The sequence of the string of amino acids for a protein is encoded in the DNA helix. The code is made up of the following four nitrogenous bases:

  • Guanine (G)
  • Cytosine (C)
  • Adenine (A)
  • Thymine (T)

These are nitrogenous bases, and each link in the DNA chain is made up of a base pair. Guanine forms a pair with cytosine, and adenine forms a pair with thymine. The links are given one-letter names depending on which base comes first in each link. The base pairs are called G, C, A and T for the guanine-cytosine, cytosine-guanine, adenine-thymine and thymine-adenine links.

Three base pairs represent a code for a particular amino acid and are called a codon. A typical codon might be called GGA or ATC. Because each of the three codon places for a base pair can have four different configurations, the total number of codons is 43 or 64.

There are about 20 amino acids that are used in protein synthesis, and there are also codons for start and stop signals. As a result, there are enough codons to define a sequence of amino acids for each protein with some redundancies.

The mRNA is a copy of the code for one protein.

Proteins Are Produced by Ribosomes

When the mRNA leaves the nucleus, it looks for a ribosome to synthesize the protein for which it has the coded instructions.

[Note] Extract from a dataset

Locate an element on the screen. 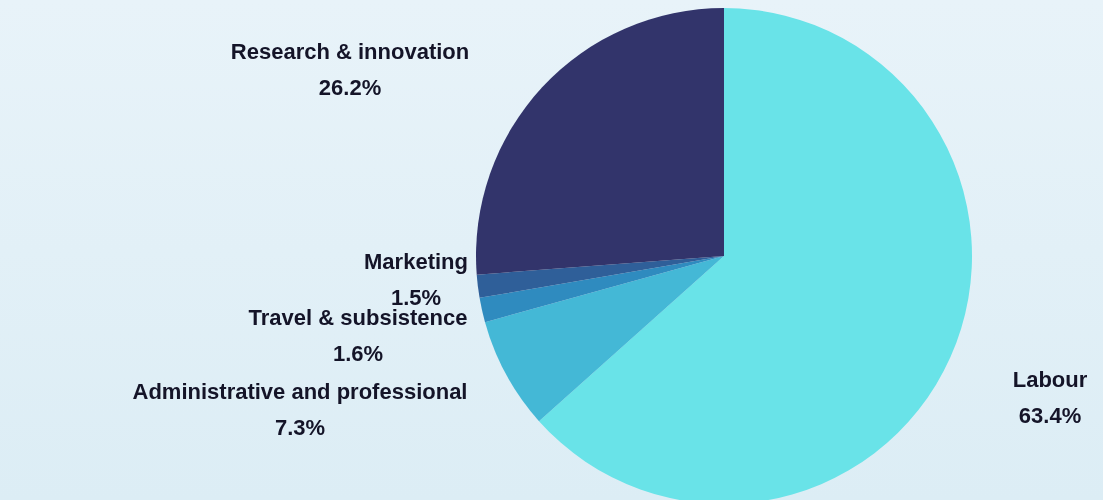 The height and width of the screenshot is (500, 1103). slice-label: Administrative and professional is located at coordinates (300, 392).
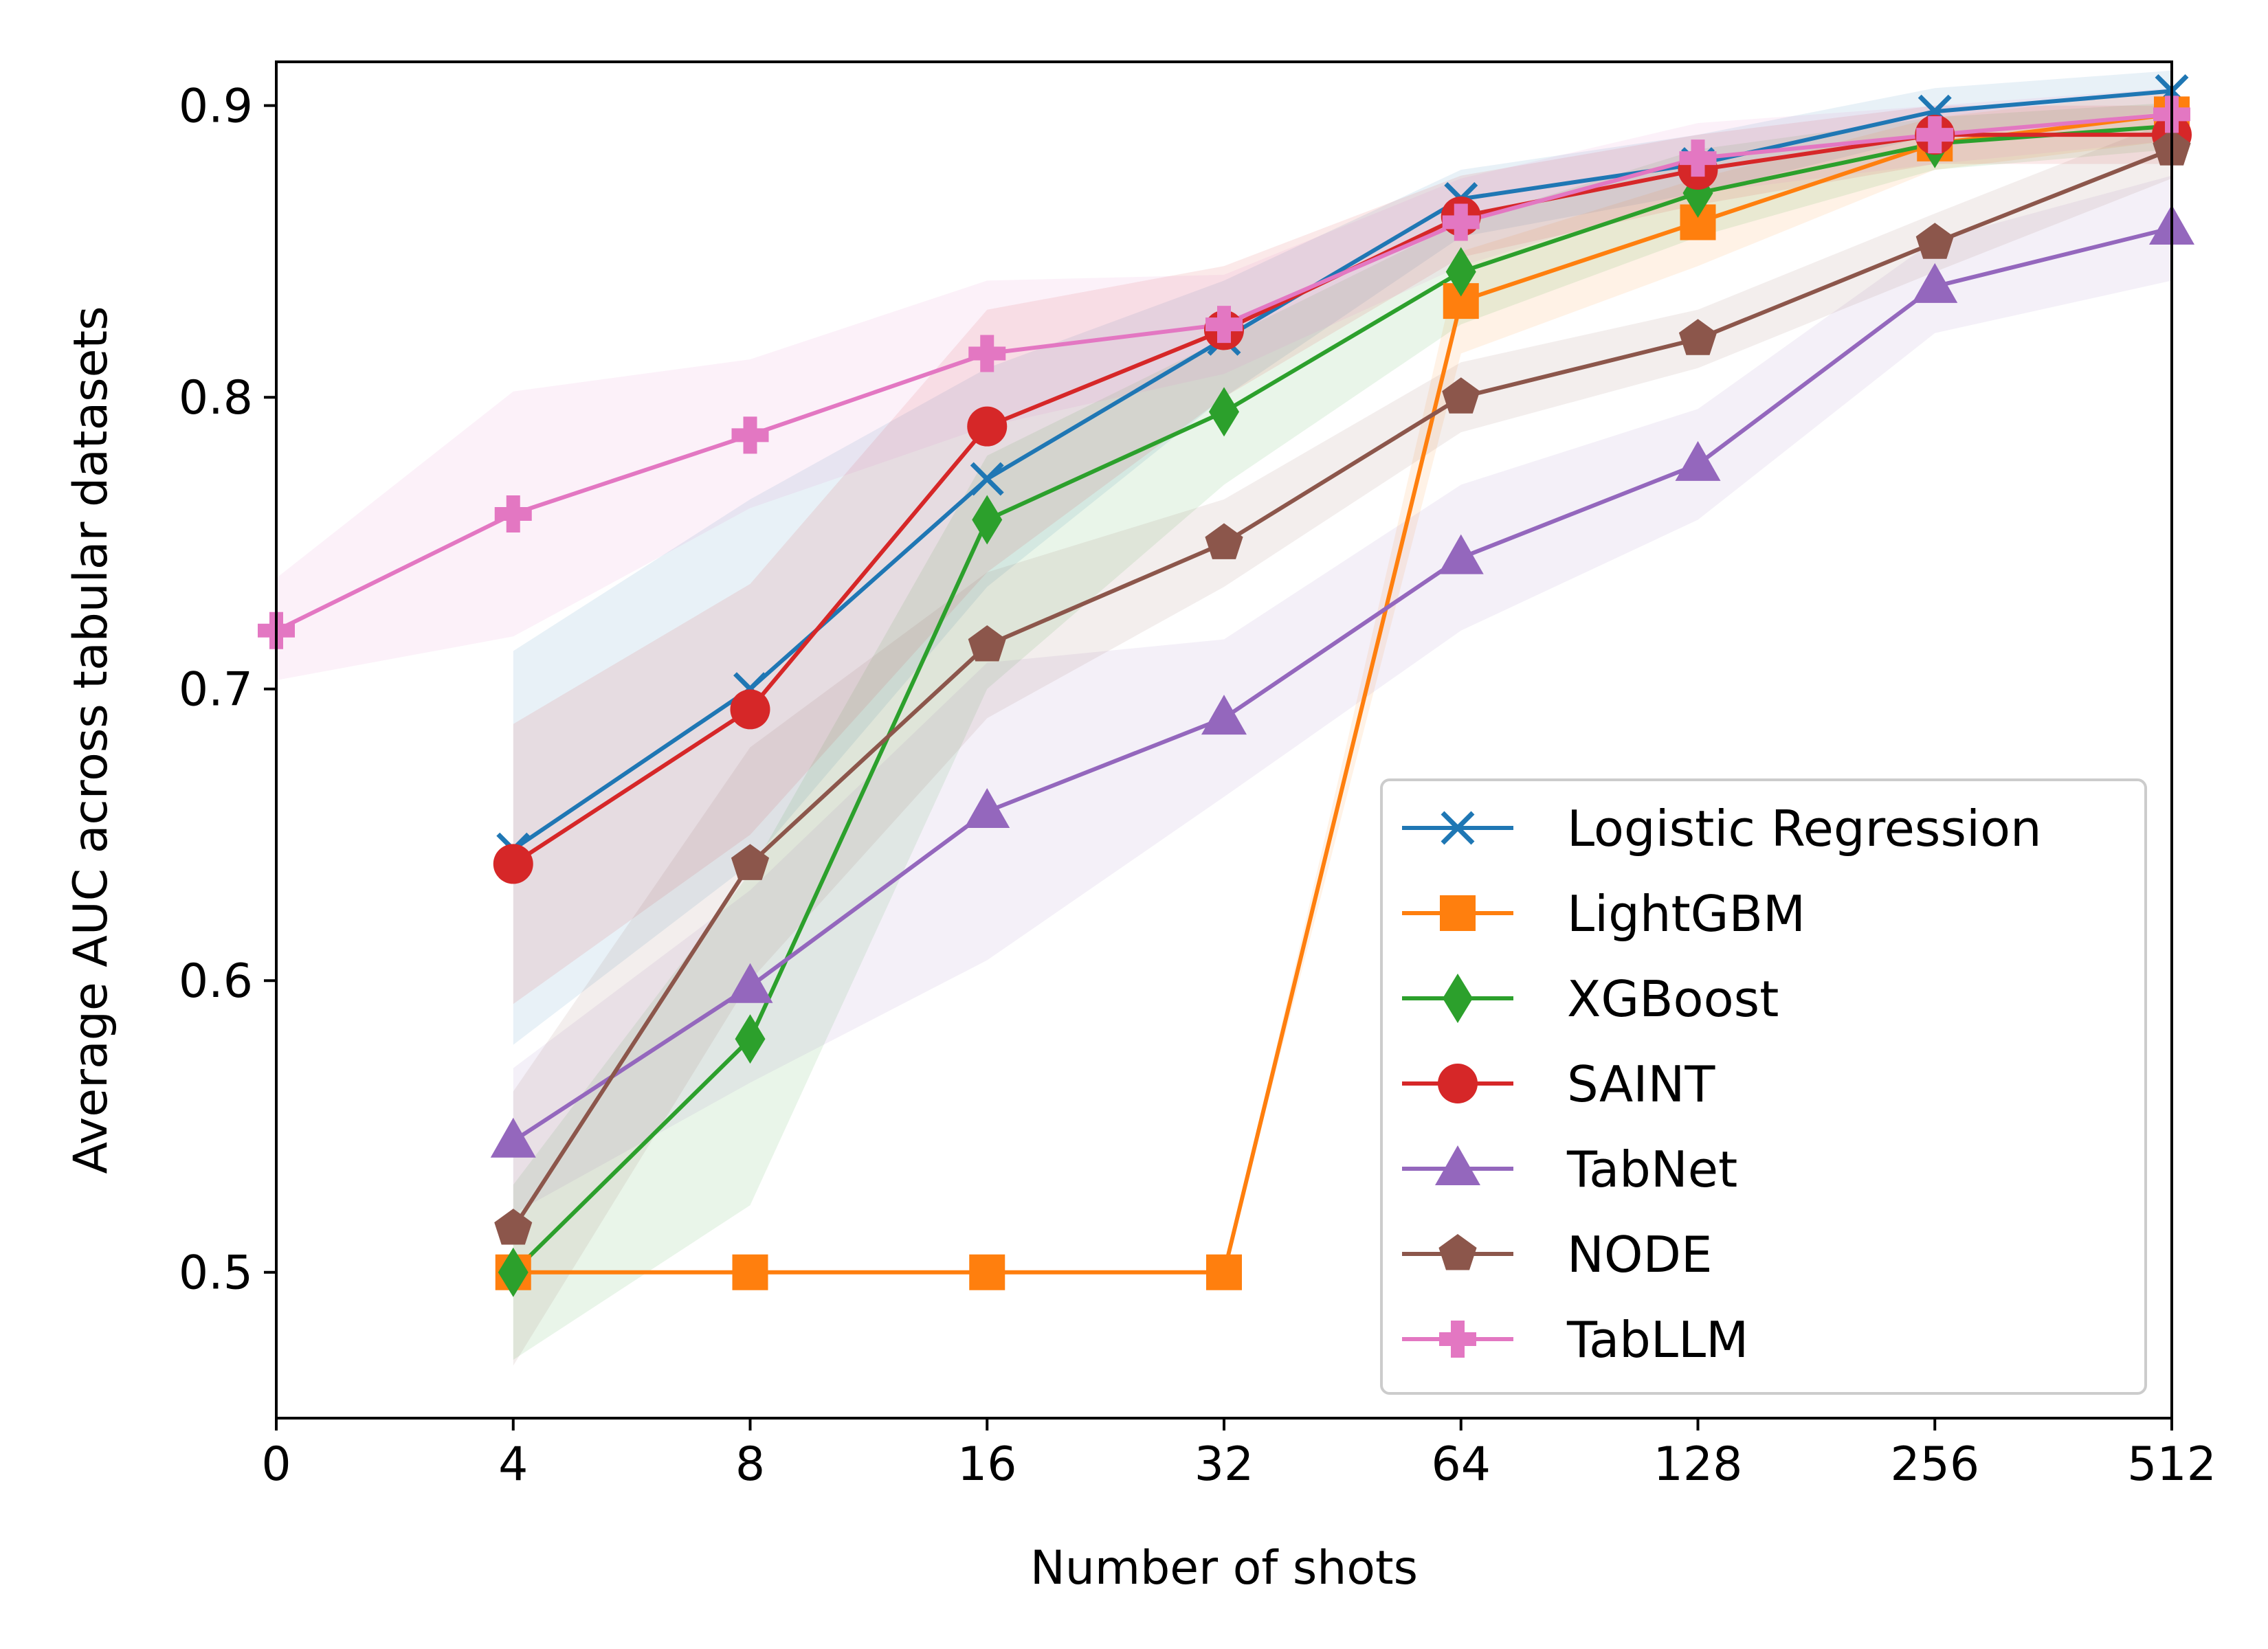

Ribosomes are the factories of the cell that produce the cell’s proteins. They are made up of a small part that reads the mRNA and a larger part that assembles the amino acids in the correct sequence. The ribosome is made up of ribosomal RNA and associated proteins.

Ribosomes are found either floating in the cell’s cytosol or attached to the cell’s endoplasmic reticulum (ER), a series of membrane-enclosed sacs found near the nucleus. When the floating ribosomes produce proteins, the proteins are released into the cell cytosol.

If the ribosomes attached to the ER produce a protein, the protein is sent outside the cell membrane to be used elsewhere. Cells that secrete hormones and enzymes usually have many ribosomes attached to the ER and produce proteins for external use.

The mRNA binds to a ribosome, and the translation of the code into the corresponding protein can begin.

Translation Assembles a Specific Protein According to the mRNA Code

Floating in the cell cytosol are amino acids and small RNA molecules called transfer RNA or tRNA. There is a tRNA molecule for each type of amino acid used for protein synthesis.

When the ribosome reads the mRNA code, it selects a tRNA molecule to transfer the corresponding amino acid to the ribosome. The tRNA brings a molecule of the specified amino acid to the ribosome, which attaches the molecule in the correct sequence to the amino acid chain.

The sequence of events is as follows:

  1. Initiation. One end of the mRNA molecule binds to the ribosome.
  2. Translation. The ribosome reads the first codon of the mRNA code and selects the corresponding amino acid from the tRNA. The ribosome then reads the second codon and attaches the second amino acid to the first one.
  3. Completion. The ribosome works its way down the mRNA chain and produces a corresponding protein chain at the same time. The protein chain is a sequence of amino acids with peptide bonds forming a polypeptide chain.

Some proteins are produced in batches while others are synthesized continuously to meet the ongoing needs of the cell. When the ribosome produces the protein, the information flow of the central dogma from DNA to protein is complete.

Alternative Splicing and the Effects of Introns

Alternatives to the direct information flow envisaged in the central dogma have recently been studied. In alternative splicing, the pre-mRNA is cut to remove introns, but the sequence of exons in the copied DNA string is changed.

This means that one DNA code sequence can give rise to two different proteins. While introns are discarded as non-coding genetic sequences, they may influence exon coding and may be a source of additional genes in certain circumstances.

While the central dogma of molecular biology remains valid as far as information flow is concerned, the details of exactly how the information flows from the DNA to the proteins is less linear than originally thought.